The realtor and broker report shows that more than a third of the homes for which prices have been collected in the past year have been bought by millennials.
While that’s not the case nationally, it’s happening in some major markets, too.
Chicago is one of them.
The city has been in a housing bubble since 2006, but the city’s population has grown by 30 percent in just the last 10 years.

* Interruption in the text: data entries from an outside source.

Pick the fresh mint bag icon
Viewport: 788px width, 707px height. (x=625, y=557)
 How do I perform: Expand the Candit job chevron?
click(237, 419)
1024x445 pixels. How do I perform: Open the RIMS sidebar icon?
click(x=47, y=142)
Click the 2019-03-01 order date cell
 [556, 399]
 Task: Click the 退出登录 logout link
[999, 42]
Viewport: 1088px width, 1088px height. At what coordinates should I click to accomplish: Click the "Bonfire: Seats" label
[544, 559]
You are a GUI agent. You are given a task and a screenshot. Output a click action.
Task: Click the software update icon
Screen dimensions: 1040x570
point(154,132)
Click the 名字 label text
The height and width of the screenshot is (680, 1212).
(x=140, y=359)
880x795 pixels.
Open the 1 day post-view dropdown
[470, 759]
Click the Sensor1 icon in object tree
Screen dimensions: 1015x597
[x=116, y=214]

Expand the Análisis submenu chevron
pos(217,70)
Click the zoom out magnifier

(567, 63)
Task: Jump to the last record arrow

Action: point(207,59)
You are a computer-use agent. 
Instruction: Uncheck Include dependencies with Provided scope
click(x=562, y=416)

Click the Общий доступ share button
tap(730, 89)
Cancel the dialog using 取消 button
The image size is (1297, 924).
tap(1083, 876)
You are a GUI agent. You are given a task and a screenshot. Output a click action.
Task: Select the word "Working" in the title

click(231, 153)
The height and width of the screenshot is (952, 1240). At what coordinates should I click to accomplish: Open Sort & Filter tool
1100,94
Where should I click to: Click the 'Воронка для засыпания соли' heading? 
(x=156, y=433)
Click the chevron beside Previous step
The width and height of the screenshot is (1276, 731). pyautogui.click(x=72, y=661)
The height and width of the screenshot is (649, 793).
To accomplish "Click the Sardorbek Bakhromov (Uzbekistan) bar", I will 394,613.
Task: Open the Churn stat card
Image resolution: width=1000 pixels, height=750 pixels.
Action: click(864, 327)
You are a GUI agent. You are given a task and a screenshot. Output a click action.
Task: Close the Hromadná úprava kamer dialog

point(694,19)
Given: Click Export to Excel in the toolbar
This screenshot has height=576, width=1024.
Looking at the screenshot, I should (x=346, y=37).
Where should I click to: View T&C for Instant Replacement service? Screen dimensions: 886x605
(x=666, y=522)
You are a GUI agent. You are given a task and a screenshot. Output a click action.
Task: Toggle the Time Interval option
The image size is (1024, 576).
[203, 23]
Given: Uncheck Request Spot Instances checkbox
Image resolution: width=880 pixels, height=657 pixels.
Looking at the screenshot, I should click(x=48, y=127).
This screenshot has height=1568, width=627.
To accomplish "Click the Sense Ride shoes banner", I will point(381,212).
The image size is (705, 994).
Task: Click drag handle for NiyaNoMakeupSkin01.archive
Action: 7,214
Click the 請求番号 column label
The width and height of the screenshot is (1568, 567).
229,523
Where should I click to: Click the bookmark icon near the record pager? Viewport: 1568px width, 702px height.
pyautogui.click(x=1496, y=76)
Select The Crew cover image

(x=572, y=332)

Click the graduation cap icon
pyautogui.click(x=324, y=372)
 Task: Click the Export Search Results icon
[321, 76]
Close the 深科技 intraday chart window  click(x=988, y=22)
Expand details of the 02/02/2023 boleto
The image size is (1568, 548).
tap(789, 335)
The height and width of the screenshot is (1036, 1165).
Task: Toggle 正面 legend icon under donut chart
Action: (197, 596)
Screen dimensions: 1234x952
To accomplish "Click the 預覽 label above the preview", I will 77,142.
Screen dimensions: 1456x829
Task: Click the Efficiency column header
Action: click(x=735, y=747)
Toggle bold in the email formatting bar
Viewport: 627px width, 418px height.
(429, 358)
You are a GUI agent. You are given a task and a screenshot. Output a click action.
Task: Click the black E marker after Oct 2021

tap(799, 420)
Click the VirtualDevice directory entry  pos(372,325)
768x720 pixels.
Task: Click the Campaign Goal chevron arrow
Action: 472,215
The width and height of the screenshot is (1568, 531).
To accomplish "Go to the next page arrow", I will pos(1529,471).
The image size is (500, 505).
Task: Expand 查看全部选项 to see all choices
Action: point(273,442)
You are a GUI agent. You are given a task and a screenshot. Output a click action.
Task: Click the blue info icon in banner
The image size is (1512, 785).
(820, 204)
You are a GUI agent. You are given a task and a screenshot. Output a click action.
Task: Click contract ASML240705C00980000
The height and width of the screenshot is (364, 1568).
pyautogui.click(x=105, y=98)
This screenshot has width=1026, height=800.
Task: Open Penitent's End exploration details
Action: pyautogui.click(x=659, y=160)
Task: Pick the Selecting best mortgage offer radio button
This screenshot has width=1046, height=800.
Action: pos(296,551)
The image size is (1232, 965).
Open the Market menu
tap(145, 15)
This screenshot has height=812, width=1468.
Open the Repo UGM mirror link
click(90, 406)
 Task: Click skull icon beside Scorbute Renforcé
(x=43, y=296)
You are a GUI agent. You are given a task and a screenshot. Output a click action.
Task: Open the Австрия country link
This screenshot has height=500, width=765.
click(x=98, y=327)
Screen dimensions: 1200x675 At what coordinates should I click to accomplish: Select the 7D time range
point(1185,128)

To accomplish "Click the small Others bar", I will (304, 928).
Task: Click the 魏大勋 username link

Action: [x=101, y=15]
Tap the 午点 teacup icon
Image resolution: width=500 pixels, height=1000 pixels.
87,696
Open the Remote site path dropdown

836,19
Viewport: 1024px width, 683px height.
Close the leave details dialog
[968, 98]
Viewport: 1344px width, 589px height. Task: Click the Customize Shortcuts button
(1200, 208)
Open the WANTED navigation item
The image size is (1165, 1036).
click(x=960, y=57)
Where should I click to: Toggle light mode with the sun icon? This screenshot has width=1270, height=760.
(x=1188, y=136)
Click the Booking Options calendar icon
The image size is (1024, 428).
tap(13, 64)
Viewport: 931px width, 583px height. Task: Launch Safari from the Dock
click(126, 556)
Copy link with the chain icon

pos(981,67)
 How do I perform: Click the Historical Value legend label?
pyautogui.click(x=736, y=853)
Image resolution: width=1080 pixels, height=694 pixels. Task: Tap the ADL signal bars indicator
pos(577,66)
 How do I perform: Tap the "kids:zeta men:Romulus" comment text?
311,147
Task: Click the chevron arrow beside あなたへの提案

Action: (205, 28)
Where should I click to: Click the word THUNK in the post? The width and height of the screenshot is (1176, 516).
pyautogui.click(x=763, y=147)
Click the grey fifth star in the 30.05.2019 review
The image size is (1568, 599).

But there are signs that that housing bubble is starting to break.
In 2018, the city recorded its first foreclosure, and in the first three months of 2019, there were just two foreclosures, compared to 15 in all of 2018.
And Deitch is not convinced that the city will continue to be plagued by foreclosing in the years ahead.
“Chicago is going to become a different place, and I’m sure that the rest of the country will see that and say, ‘Oh my God, there’s so many foreclosings, it must be a bad place,'” he says, “but I think in six to 12 months or something like that, people are going to start to wake up to that.”
For some, it is a choice between buying a house or renting.
For some of the younger buyers who are looking to buy a home, they are moving from the city to other areas in the country where prices are lower.
But the problem is that many are priced out of the market in many cities that are seeing their prices go up, and those buyers are forced to move out of their own neighborhoods.
“When you have people out of town, that’s going to lead to a lot of forecloses,” Deitch explains.
The report finds that prices are going up even faster than the number that is sold. “
So there’s a lot going on that’s creating a housing affordability problem, and there’s not enough housing.”
The report finds that prices are going up even faster than the number that is sold.
In the last three years, the price of homes in most major metro areas has increased by about 60 percent, according to the survey.
And even with that rise, there are still some major metropolitan areas that are experiencing price growth.
Chicago has grown its median price by more than 30 percent, from $180,000 in 2016 to $245,000 this year.
Los Angeles has seen a similar increase of 40 percent, and San Antonio has seen an increase of 70 percent.
The realtors report found that in a few metro areas, including Chicago, San Francisco, Boston and Washington, D.C., the number has been increasing faster than in other major metropolitan regions.